58. Respondent placed no stone or gravel during the timber operation or during any reclamation of the Lewis property.
59. The weight of the evidence presented supports a conclusion that industry standards may require the placement of stone or gravel by a timber cutter or a timber buyer necessary to avoid rutting at the entry points to a timber grower’s property.
60. In this instance, minimal rutting found on the Petitioner’s property is found to be within an acceptable range.
61. Even if industry standards would have traditionally required Willard to place stone or gravel, insufficient evidence was presented to show that Petitioner’s property suffered from his failure to place stone at his entry points.
62. Insufficient evidence was presented to show the value of any damage resulting from Willard’s failure to place stone. Therefore, no compensation is available.
Fencing
63. Lewis asserts damage to her fencing by Willard.

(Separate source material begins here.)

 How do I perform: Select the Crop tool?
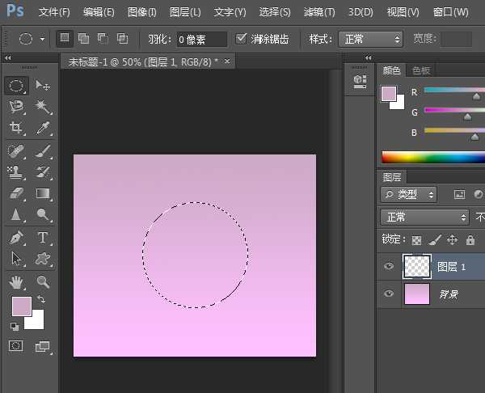click(16, 129)
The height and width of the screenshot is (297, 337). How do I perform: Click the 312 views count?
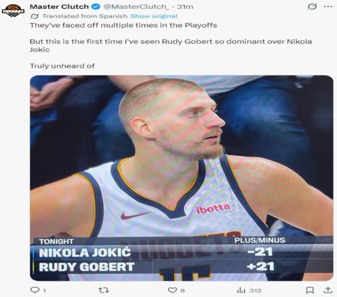(x=255, y=291)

64. Goodwin observed two areas where fence repairs were not sufficient. Goodwin observed damage to 20 feet of fencing in one area and 50 feet of fencing in another area. Goodwin estimated the cost to replace the fencing would be $500.
65. Willard cut fencing at one entry point to the Lewis property that he estimated to be approximately 20 feet. Willard unwound but did not cut fencing at the location of his entry into the Lewis property from an alternative entry point. While he disputes the entry would have required a gap of 50 feet of fencing, the weight of credible evidence supports a conclusion that he unwound or cut the fence in the area and that the area was not properly reconfigured. By this, Willard failed to adhere to forestry industry practice.

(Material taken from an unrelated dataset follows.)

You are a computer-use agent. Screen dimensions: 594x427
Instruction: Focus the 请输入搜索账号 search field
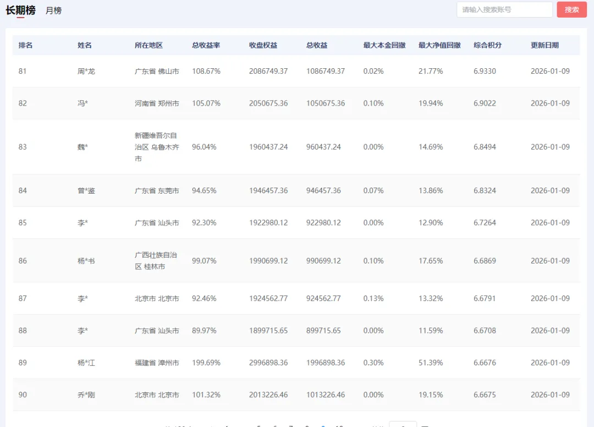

66. Damage to fencing as a result of Willard’s failure to properly comply with industry standards in his repair or replacement of fencing at the entry points to the Lewis property entitles Lewis to compensation in the amount of $500.
Uncut trees
67. Lewis asserts a claim for damages by the presence of uncut trees on the value of the Petitioner’s woods.
68. Goodwin estimates that trees left uncut could diminish the value of Lewis’ timber stand, in a future sale, anticipated for 10 to 15 years in the future.
69. “The possible future value of timber is speculative and not compensable.” O’Neal at 68.
70. “Based upon Roberts v Voorhees and Wright v Reuss, and as consistently applied by the Commission, the conclusion is that the Timber Buyers Act was not intended to provide compensation based upon the alleged diminution to the fair market value of the underlying real estate as a result of a timber harvest.” Goldasich at 177, as cited in paragraph 73 of Attachment A.
71. On these facts, consistent with the Commission’s prior decisions, no compensation for damages is available for calculation on this claim.
[EDITOR’S NOTE: The original format of the Administrative Law Judge’s Findings of Fact, Conclusions of Law, and Final Order has been modified to correspond with CADDNAR format. The Final Order has been relocated to the “Final Order” section at the beginning of this document.]
[1] Findings of fact that may be construed as conclusions of law and conclusions of law that may be construed as findings of fact are so deemed.